*Source document*:
_ _ _ _

Focus on Macular Degeneration

Posted Tuesday, December 26, 2017

Did You Know? 89% of age-related macular degeneration patients are white.

Macular Degeneration is the Leading Cause of Vision Loss 

Macular Degeneration Affects the Central Portion of the Retina

Macular Degeneration (AMD) is a progressive disease with two causes: the deterioration of the central portion of the retina (the macula) or leaky blood vessels under the retina. The macula controls our ability to read, drive, recognize faces and see objects in fine detail.

AMD affects more than 10 million people in the United States – more than glaucoma and cataracts combined. In an effort to raise awareness of AMD and to promote eye health, the following guide has been prepared, summarizing the types of AMD, its symptoms and treatment options. 

01 | Types of AMD 

The two main types of Macular Degeneration are:

  • Dry: Characterized by the presence of yellow deposits in the macula. Blind spots will occur in the center of vision, and in advanced stages patients lose their central vision.
  • Wet: The abnormal growth of blood vessels under the macula can leak blood and fluid, causing blurred vision and blind spots. This leakage causes scarring, resulting in permanent loss of central vision.

02 | Symptoms

The symptoms of AMD are typically subtle and progressive, and usually begin with a dim, blurry spot in the middle of your vision. Color perception may become weakened. If you experience either of these symptoms, consult an Ophthalmologist as soon as possible.

_ _ _ _

*Tasks for this exercise*:
1. According to the macular degeneration article, how many people in the United States does AMD affect?
2. Transcribe everything in the macular degeneration article from "AMD affects more" down to "and treatment options.".
3. Using the macular degeneration article, explain why wet AMD results in permanent loss of central vision.

*Entries supplied*:

_ _ _ _

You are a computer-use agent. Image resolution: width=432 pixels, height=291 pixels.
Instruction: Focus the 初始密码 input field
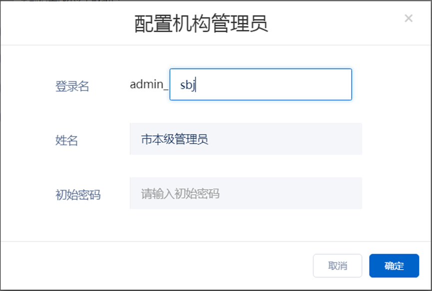pyautogui.click(x=246, y=193)
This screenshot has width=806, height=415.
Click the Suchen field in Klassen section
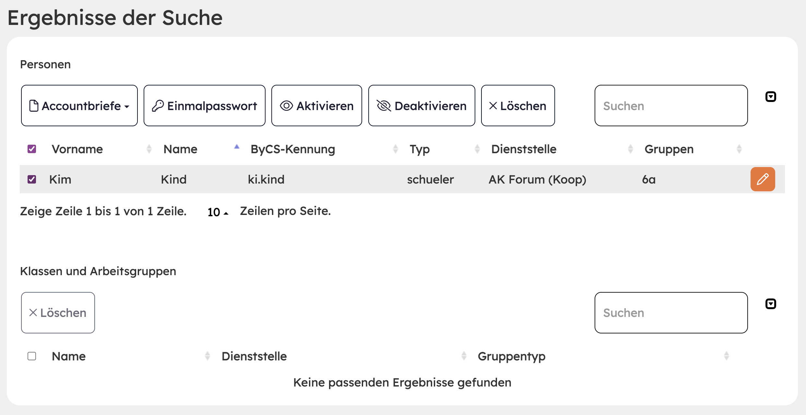[x=671, y=313]
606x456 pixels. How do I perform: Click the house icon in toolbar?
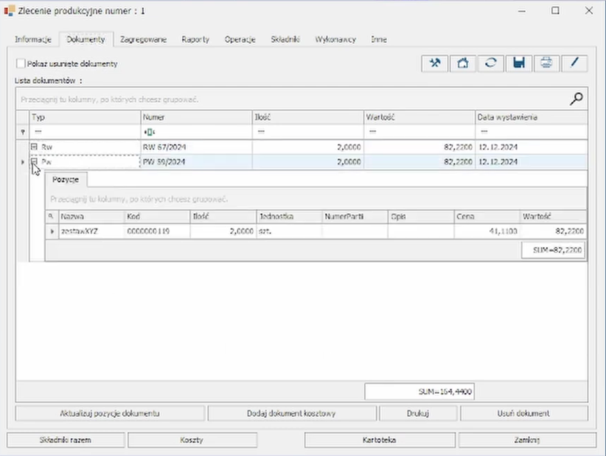click(462, 63)
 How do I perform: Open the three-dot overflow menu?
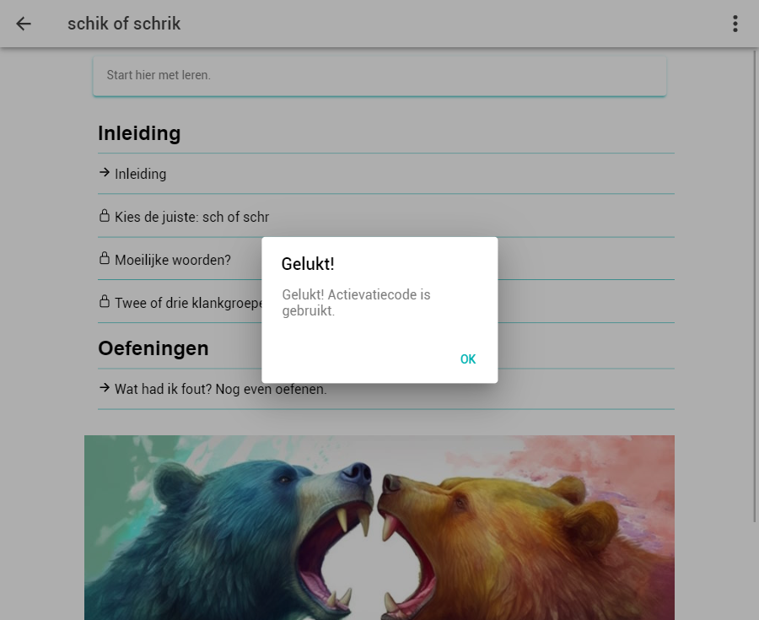(x=735, y=24)
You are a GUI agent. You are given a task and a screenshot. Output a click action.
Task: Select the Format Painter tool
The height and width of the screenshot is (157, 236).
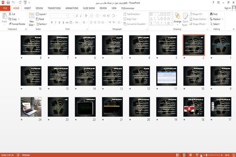pyautogui.click(x=17, y=24)
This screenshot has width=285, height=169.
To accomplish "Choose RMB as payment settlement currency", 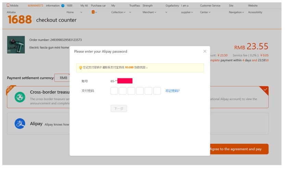I will tap(63, 78).
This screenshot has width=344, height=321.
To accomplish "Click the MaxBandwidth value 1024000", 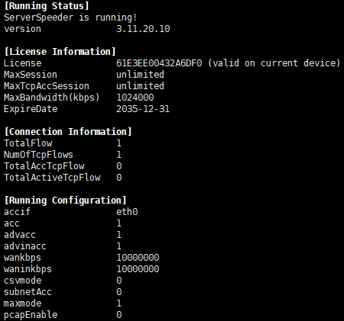I will tap(135, 98).

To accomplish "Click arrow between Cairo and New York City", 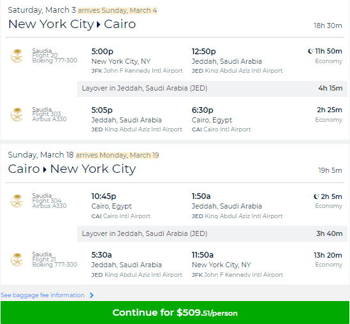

_ _ _ _

*Responses in order*:
1. More than 10 million people, which is more than glaucoma and cataracts combined.

2.
AMD affects more than 10 million people in the United States – more than glaucoma and cataracts combined. In an effort to raise awareness of AMD and to promote eye health, the following guide has been prepared, summarizing the types of AMD, its symptoms and treatment options.

3. In wet AMD, abnormal blood vessels grow under the macula and leak blood and fluid. This leakage causes scarring, and the scarring results in permanent loss of central vision.